Data excerpts:
════════════════

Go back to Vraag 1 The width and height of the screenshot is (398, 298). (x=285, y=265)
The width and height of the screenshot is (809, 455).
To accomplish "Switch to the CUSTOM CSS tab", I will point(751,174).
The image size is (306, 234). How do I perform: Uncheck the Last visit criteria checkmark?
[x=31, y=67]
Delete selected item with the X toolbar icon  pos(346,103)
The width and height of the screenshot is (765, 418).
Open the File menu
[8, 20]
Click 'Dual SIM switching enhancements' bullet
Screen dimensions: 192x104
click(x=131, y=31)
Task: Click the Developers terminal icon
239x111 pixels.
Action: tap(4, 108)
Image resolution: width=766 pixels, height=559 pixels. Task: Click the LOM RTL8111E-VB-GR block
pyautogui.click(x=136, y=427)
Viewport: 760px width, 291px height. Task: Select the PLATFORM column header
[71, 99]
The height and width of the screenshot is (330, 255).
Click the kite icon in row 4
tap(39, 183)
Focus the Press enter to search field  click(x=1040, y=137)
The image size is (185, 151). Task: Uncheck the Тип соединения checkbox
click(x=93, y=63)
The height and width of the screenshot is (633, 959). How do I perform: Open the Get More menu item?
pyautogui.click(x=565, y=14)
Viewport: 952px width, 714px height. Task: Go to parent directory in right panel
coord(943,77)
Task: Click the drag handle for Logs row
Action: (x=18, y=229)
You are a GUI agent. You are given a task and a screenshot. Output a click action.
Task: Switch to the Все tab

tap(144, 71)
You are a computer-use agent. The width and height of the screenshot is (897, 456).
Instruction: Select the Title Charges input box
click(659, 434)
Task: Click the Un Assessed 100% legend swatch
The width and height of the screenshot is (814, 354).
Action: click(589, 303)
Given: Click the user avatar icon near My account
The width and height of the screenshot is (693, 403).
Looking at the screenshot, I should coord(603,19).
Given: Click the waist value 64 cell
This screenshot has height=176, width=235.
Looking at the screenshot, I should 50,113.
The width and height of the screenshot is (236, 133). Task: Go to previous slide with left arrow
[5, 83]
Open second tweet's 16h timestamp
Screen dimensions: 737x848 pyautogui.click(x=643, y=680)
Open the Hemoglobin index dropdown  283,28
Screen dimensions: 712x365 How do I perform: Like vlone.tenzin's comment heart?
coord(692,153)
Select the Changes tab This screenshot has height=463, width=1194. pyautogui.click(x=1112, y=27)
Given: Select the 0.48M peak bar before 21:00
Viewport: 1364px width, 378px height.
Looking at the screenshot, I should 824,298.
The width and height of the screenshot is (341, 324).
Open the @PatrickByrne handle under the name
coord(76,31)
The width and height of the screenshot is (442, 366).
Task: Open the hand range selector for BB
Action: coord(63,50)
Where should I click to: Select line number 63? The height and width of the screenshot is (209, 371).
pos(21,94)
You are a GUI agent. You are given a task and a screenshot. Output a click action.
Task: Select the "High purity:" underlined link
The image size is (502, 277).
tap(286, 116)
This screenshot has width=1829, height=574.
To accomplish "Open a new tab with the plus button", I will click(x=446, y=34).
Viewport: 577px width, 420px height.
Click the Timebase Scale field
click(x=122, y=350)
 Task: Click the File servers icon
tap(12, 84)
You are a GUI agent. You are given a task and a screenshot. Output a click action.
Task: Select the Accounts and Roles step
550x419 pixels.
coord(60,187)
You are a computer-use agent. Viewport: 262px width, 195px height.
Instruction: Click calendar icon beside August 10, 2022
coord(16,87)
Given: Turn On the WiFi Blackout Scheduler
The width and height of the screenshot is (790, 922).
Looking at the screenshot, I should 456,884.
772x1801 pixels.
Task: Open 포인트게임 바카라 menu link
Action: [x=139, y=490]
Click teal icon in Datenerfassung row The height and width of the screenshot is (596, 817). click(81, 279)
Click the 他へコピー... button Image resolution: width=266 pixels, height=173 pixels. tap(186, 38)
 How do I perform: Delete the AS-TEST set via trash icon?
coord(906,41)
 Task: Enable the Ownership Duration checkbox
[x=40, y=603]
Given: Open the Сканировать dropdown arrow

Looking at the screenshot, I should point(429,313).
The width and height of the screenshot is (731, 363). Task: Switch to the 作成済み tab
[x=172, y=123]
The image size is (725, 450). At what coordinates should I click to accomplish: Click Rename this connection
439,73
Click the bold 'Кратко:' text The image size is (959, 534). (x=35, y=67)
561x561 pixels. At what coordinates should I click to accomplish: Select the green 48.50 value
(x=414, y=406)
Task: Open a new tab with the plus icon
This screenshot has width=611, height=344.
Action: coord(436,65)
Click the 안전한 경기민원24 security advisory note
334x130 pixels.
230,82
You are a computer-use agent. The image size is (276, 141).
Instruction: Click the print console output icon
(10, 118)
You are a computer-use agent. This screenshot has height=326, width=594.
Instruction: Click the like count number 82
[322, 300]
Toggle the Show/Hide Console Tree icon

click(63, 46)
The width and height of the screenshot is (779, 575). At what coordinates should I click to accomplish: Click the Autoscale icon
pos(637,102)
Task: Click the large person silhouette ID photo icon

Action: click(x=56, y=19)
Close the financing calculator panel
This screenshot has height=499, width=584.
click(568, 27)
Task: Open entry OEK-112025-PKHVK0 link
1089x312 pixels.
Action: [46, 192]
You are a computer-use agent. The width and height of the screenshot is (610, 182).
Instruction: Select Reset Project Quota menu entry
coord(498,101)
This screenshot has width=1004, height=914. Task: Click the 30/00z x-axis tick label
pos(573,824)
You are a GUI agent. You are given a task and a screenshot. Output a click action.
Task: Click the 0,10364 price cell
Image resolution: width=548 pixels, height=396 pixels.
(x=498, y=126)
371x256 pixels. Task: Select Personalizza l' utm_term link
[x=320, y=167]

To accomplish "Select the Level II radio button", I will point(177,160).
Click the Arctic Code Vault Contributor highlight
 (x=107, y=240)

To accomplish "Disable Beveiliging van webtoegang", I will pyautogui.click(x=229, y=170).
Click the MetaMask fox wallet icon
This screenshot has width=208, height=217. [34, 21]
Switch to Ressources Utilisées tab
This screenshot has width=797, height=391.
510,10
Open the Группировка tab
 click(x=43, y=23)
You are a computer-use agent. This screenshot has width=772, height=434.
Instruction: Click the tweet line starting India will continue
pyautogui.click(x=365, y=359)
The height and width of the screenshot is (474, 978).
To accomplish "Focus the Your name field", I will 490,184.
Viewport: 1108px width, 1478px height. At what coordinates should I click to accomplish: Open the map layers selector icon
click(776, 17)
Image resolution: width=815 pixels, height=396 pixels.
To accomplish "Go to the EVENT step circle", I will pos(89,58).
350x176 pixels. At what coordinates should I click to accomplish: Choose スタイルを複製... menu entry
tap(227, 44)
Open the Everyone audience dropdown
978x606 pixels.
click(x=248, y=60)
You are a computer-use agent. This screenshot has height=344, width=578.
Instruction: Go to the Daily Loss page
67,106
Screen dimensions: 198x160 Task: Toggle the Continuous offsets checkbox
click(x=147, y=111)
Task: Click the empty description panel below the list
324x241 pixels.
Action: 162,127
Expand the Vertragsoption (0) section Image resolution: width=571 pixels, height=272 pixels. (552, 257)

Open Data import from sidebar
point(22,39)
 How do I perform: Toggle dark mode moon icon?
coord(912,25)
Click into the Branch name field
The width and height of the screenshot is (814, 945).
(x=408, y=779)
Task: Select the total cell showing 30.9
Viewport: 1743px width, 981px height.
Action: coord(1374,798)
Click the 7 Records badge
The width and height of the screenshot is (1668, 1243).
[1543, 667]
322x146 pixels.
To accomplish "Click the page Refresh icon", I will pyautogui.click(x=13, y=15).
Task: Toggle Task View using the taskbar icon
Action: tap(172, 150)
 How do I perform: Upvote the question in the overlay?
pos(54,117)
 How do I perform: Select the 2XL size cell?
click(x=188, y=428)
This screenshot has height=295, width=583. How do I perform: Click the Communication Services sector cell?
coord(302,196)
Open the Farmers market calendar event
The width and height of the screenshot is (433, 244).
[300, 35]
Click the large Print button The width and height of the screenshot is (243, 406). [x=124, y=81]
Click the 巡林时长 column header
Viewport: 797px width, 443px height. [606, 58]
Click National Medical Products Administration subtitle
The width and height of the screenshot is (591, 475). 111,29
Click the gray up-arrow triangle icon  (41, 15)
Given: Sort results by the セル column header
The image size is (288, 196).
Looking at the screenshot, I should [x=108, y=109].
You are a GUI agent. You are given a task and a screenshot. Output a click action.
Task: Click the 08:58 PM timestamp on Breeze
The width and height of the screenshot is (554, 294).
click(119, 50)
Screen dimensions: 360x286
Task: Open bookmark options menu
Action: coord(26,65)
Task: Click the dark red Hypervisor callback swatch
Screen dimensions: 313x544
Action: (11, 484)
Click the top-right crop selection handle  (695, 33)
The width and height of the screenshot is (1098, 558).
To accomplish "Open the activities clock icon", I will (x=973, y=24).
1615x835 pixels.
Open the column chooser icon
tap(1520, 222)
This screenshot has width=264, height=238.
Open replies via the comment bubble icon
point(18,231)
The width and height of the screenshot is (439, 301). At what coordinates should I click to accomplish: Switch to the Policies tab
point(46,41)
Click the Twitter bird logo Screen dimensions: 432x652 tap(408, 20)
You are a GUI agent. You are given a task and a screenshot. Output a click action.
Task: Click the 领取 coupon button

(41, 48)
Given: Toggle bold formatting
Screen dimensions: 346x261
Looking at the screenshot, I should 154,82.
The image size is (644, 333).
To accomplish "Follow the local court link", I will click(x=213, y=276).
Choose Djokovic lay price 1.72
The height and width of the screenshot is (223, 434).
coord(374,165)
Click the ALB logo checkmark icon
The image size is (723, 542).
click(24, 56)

════════════════

* _Exercise_
Copy every line from the records above that contains the word "step".

* _Task answer_
Task: Select the Accounts and Roles step
To accomplish "Go to the EVENT step circle", I will pos(89,58).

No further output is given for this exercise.